Green, oil-producing algae appear to be able to remove problematic pollutants from waste water. So they clean up the waste and produce fuel at the same time. Researchers of the US Rice University discovered that oil-producing algae can eliminate more than 90% of nitrates and over half of phosphates in waste water. So far, waste water treatment systems in the USA have not yet been able to do this in a cost-effective way. Using this technology, cleaning up would also produce a commercial fuel.
The research is based on a five month’s project at Houston’s waste water facility. ‘Biofuels were the hot topic in algaculture five years ago, but interest cooled as the algae industry moved toward producing higher-value, lower-volume products for pharmaceuticals, nutritional supplements, cosmetics and other products,’ says researcher Meenakshi Bhattacharjee. ‘The move to high-value products has allowed the algaculture industry to become firmly established, but producers remain heavily dependent on chemical fertilizers. Moving forward, they must address sustainability if they are to progress toward producing higher-volume products, ‘green’ petrochemical substitutes and fuels.’ Dependence on fertilizer would be a double loss because it would lower the profit margin, and turn algae production would into a competitor to agriculture. According to a report by the US research council NRC, algal fuels being produced by technologies now available would cause an unsustainable demand for energy, water and fertilizer if these would cover even less than 5% of fuel demand of the US transport sector. This 2012 report mentioned already the option of producing algae from waste water as a solution with better sustainability. The thought behind it was that the waste water problem could be solved at the same time. Waste water treatment facilities cannot (cheaply) remove nitrates and phosphates from waste water. Oil-producing algae might do the trick.
‘The idea has been in the books for quite a while, but there are questions, including whether it can be done in open tanks and whether it will be adaptable for monoculture – a preferred process where producers grow one algal strain that’s optimized to yield particular products,’ says co-researcher Evan Siemann. ‘We were surprised at how little had been done to test these questions.

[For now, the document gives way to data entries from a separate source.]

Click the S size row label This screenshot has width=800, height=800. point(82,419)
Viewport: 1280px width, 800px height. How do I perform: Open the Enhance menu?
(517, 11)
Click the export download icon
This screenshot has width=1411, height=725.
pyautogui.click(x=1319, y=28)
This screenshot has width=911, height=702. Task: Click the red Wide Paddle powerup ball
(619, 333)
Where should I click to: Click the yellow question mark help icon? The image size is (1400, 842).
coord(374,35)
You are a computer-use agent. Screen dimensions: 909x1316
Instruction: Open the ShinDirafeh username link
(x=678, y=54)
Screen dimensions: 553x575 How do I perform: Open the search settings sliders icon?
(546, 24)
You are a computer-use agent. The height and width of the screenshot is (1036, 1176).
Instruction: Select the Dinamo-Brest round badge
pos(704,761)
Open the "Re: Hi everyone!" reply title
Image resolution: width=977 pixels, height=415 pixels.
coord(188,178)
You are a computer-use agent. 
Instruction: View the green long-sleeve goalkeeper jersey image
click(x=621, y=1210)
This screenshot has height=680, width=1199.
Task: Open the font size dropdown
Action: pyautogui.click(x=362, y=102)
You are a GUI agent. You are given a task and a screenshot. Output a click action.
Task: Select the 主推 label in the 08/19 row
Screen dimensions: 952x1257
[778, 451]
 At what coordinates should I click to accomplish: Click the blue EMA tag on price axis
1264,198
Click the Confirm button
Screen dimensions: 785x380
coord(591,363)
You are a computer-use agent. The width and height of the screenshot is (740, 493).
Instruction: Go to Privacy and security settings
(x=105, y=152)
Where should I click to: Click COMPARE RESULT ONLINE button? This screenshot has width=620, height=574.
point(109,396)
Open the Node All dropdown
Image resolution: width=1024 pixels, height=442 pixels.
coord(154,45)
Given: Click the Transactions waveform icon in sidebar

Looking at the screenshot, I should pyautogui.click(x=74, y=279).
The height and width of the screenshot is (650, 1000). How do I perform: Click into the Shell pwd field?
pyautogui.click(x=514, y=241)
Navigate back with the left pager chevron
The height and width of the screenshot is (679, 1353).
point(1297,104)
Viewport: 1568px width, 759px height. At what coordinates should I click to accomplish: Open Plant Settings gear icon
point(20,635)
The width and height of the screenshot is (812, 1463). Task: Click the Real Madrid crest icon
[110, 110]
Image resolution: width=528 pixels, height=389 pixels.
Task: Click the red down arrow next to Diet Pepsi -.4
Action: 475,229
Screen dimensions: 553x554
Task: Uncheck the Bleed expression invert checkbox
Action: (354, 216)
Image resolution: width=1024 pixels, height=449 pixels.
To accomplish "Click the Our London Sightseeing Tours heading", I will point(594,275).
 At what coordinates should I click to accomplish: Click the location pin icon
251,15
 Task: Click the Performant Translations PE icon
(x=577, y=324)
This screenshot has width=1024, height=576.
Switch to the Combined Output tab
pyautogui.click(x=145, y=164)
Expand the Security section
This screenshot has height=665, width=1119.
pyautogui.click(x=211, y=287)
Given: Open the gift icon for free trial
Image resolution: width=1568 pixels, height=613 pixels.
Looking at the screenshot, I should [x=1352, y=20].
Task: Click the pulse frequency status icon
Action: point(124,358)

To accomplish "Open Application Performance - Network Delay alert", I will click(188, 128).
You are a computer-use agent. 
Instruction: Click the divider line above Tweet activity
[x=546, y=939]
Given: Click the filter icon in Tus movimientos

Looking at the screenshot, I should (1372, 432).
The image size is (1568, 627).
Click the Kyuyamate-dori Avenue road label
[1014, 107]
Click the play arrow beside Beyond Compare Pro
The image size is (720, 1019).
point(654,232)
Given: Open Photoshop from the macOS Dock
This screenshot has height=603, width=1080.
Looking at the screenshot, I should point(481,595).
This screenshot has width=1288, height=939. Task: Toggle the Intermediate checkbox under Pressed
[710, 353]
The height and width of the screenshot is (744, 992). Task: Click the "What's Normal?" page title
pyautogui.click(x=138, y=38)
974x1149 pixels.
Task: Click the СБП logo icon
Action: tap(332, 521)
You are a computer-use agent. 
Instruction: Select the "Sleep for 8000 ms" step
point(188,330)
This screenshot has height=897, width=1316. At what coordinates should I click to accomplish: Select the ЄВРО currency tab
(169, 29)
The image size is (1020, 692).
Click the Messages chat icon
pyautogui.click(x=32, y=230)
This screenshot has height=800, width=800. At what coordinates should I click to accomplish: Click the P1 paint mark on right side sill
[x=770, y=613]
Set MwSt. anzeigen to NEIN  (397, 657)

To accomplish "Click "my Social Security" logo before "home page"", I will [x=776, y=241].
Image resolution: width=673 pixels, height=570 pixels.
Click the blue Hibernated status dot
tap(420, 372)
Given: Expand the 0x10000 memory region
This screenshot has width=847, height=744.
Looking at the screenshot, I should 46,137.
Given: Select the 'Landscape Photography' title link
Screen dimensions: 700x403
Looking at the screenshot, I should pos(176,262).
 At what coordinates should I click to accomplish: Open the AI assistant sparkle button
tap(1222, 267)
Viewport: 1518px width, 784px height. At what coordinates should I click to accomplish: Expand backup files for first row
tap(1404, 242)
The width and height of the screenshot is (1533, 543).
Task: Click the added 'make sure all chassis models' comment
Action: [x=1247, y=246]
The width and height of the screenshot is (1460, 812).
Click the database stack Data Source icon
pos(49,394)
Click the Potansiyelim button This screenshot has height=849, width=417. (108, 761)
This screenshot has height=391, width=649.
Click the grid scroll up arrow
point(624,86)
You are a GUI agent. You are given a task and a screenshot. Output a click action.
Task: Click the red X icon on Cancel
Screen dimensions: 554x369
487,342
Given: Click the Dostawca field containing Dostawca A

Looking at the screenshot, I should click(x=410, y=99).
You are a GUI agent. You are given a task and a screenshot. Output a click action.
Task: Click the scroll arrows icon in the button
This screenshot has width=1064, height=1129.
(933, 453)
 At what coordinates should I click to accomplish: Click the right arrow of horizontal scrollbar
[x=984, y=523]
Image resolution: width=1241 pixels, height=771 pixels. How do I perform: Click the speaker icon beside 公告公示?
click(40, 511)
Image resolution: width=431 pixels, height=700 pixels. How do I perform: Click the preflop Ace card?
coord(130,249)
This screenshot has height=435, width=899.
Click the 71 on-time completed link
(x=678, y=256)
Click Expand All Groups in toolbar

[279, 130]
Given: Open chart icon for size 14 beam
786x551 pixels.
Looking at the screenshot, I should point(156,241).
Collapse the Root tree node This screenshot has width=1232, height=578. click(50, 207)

There are a number of laboratory studies, but we found only one previous large-scale study, which was conducted at a wastewater facility in Kansas.’ The department of Public Works helped the researchers, constructing a test site consisting of 12 ponds containing 2500 litres each. They were fed with filtered waste water from the clearing ponds, solid waste having been removed. In each pond, a number of ‘algae recipes’ were tested.
Many strains of oil-producing algae
Researchers tested both monocultures and mixed cultures of oil-producing algae (including an alga species from the local bayou). In some ponds, they added fish that fed on algae-eating zooplankton. Siemann: ‘We recorded prolific algal growth in all 12 tanks. Our results are likely to be very encouraging to algae producers because the case they would prefer – monocultures with no fish and no cross-contamination – was the case where we saw optimal performance.’ Of course – what else – researchers will need more research in order to establish better cost-effectiveness. It was remarkable that the algae from Houston were four times as effective in removing phosphates than those from Kansas. According to Bhattacharjee, a possible explanation might be that research in Houston took place during summer and fall, and that the ponds were 30 degrees warmer than those in Kansas. ‘Using wastewater would be one of the best solutions to make algaculture sustainable,’ she said. ‘If temperature is key, then cultivation may be more economical in the Southeast and Southwest.’ The influence of variables like nitrate and phosphate concentrations will still have to be established. So, commercialization might still take some time.